Geopolitical tensions cloud tactical moment in the sun for China equities
With China’s emergence as a strategic competitor in the eyes of the U.S., tensions between the two countries will persist for years to come, said Jessica Tea, a Hong Kong-based investment specialist with BNP Paribas Asset Management Asia’s Greater China equities team.
Still, Matthews’ Mr. Rothman said U.S. policies focused on containing China could end up boosting demand from some U.S. investors for locally focused A-shares companies listed in Shanghai and Shenzhen.
“For American investors who disagree with the Biden administration’s characterization of China, and who see opportunities in a country that drives global growth and is home to some innovative companies, the A-share market is an opportunity to avoid U.S.-listed Chinese stocks whose valuations have been depressed by bilateral political tensions,” he said.
Looking further out on the risk spectrum, however, investors can’t entirely ignore the potential for a worse outcome, such as the two sides stumbling into a confrontation, with the absence now of dialogue and trust raising the chances of a crisis neither country desires, Mr.

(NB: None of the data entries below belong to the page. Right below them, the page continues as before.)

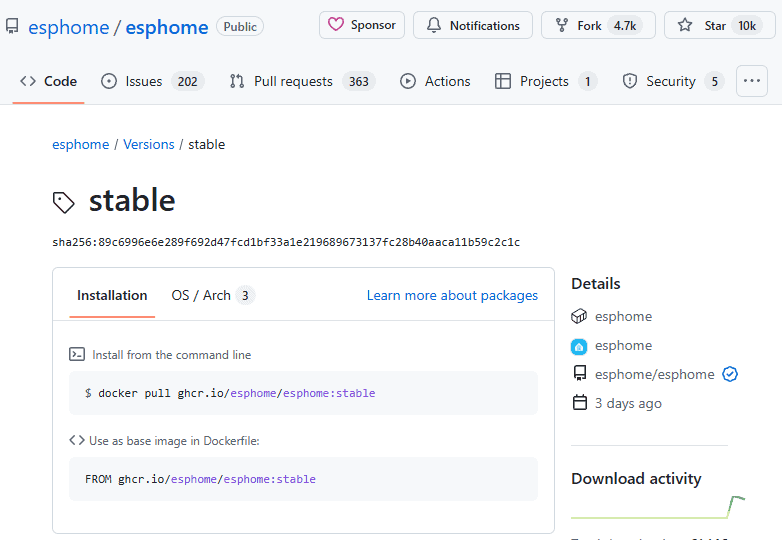Expand the three-dot overflow menu

click(x=752, y=82)
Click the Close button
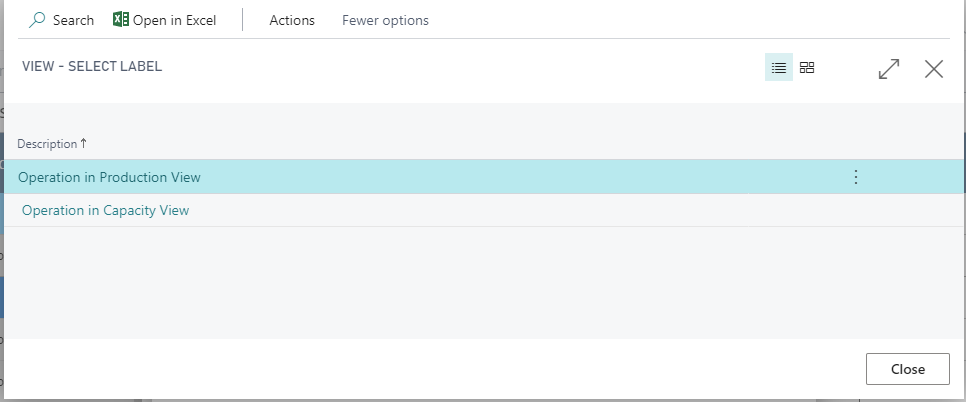Viewport: 966px width, 402px height. click(x=907, y=369)
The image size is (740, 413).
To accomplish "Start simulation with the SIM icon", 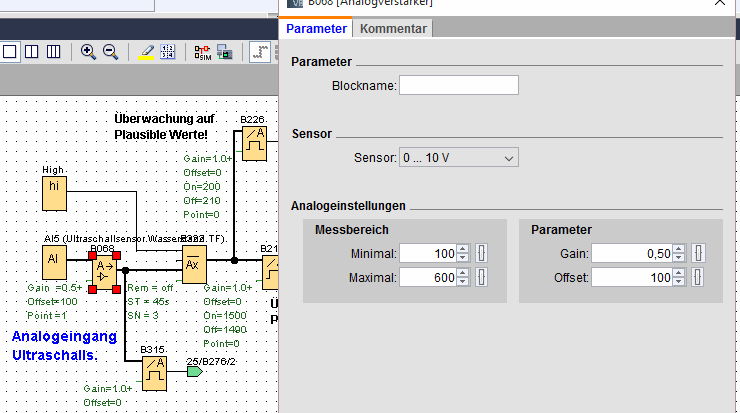I will click(x=202, y=51).
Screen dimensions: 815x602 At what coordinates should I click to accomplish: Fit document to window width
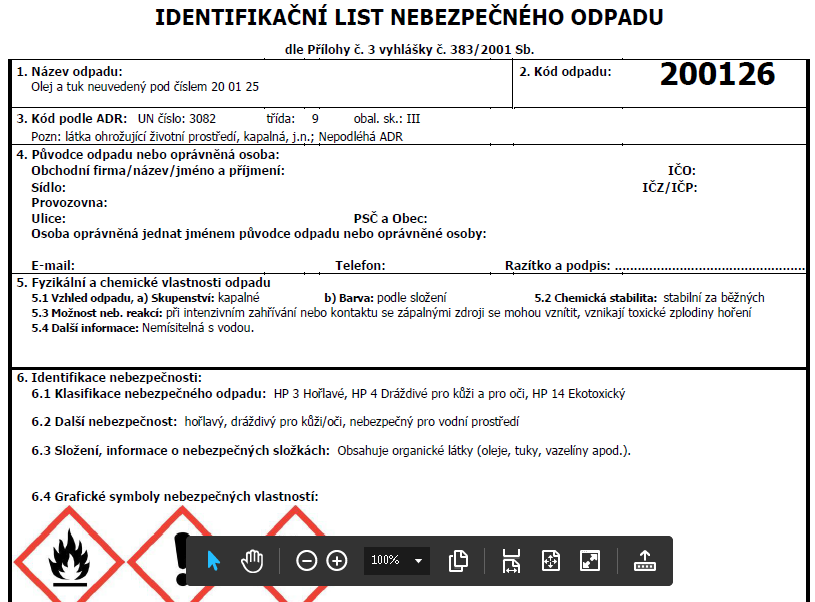pos(511,560)
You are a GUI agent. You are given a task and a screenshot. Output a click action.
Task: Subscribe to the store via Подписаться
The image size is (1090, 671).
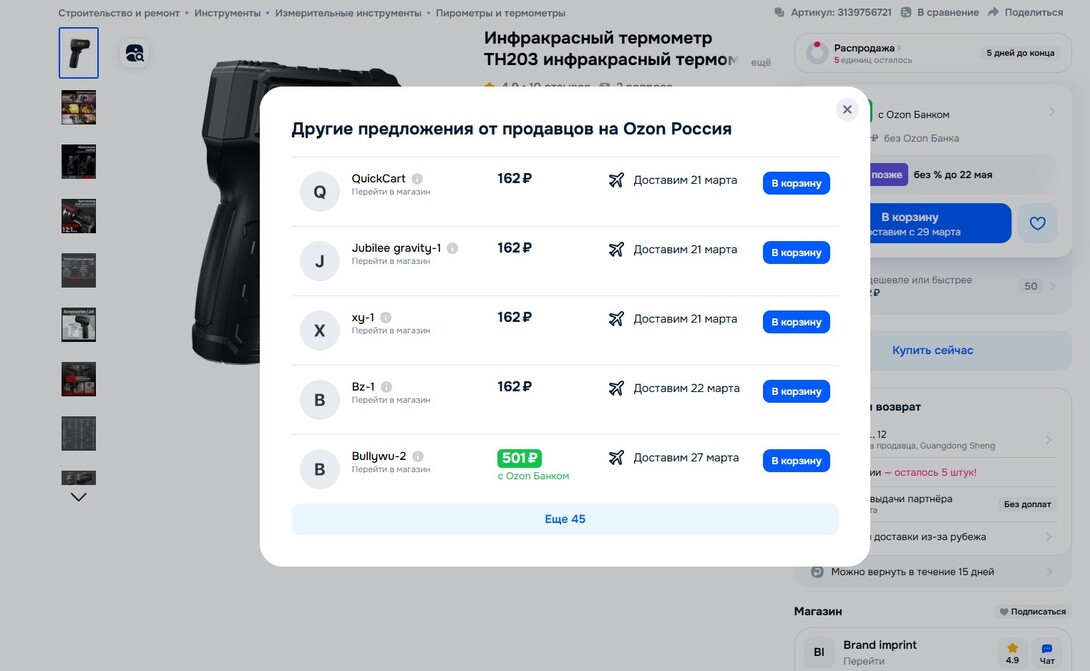click(x=1032, y=611)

Rothman said. That’s “a very low risk” but one worth noting, he said.
Money managers, meanwhile, say opinions among institutional investors on whether and how to access China’s markets continue to defy consensus.
“There’s a huge diversity of views,” said Jack Nelson, a portfolio manager in Sydney with Stewart Investors, a $24.7 billion money manager with a bottom-up approach that’s left the firm with a weighting to Chinese equities well below that of leading emerging markets benchmarks.
That relatively light exposure partly reflects a vetting process that places a lot of weight on how companies navigate through market crises. With most Chinese companies quite young and the market having enjoyed “a really good quarter-century,” it’s been tough for Stewart’s team to get a sense of how those companies would respond to periods of adversity, he said.
Whatever the cause, “some people see the fact that we don’t have a lot of exposure to China as a real positive. Others see it as a critical weakness,” Stewart’s Mr. Nelson said.
The past year or so, meanwhile, has given China bulls and bears alike grist for their mills.
“If you were predisposed to (the) narrative that China is a very fragile economy, that President Xi Jinping will invade Taiwan, that any company executive can be arrested tomorrow, etc., etc., a lot of the news flow — whether it’s around Taiwan, or Alibaba, or Evergrande and the property market — have probably given succor to that narrative … and likely made that conviction higher,” Stewart’s Mr. Nelson said.
“Conversely, if you’re of the opposite perspective that there’s an opportunity, you’re probably even more excited because it’s still an incredibly deep, wide market with … valuations more modest than they’ve been for a while,” he said.
Charles Van Vleet, chief investment officer and assistant treasurer of Providence, R.I.-based Textron Inc., a maker of business and defense-related aircraft, counts himself among those spying opportunity now.
In May 2021, Textron hired J.P. Morgan Asset Management as a dedicated manager of A-shares stocks listed on the Shanghai and Shenzhen stock exchanges, lifting its China allocation to a neutral 1.2% of the company’s $7.7 billion defined benefit plan portfolio.
“We provided seed capital for a commingled product,” with search criteria that included “boots on the ground” and research in English so “I can personally accelerate learning the market,” Mr. Van Vleet said.
Textron’s team has been rewarded over the past few years for maintaining a 1% portfolio allocation to emerging markets, sharply below its 3% internal target, but Mr. Van Vleet said he had grown less and less comfortable being underweight China, which accounts for roughly 40% of that emerging markets weighting.
As the only major economy easing monetary policy now, “I think China equity will be the 2022 upside surprise,” with good prospects for the coming decade as well, he predicted.
“We have continued to incrementally add” to Textron’s China exposures, Mr. Van Vleet said.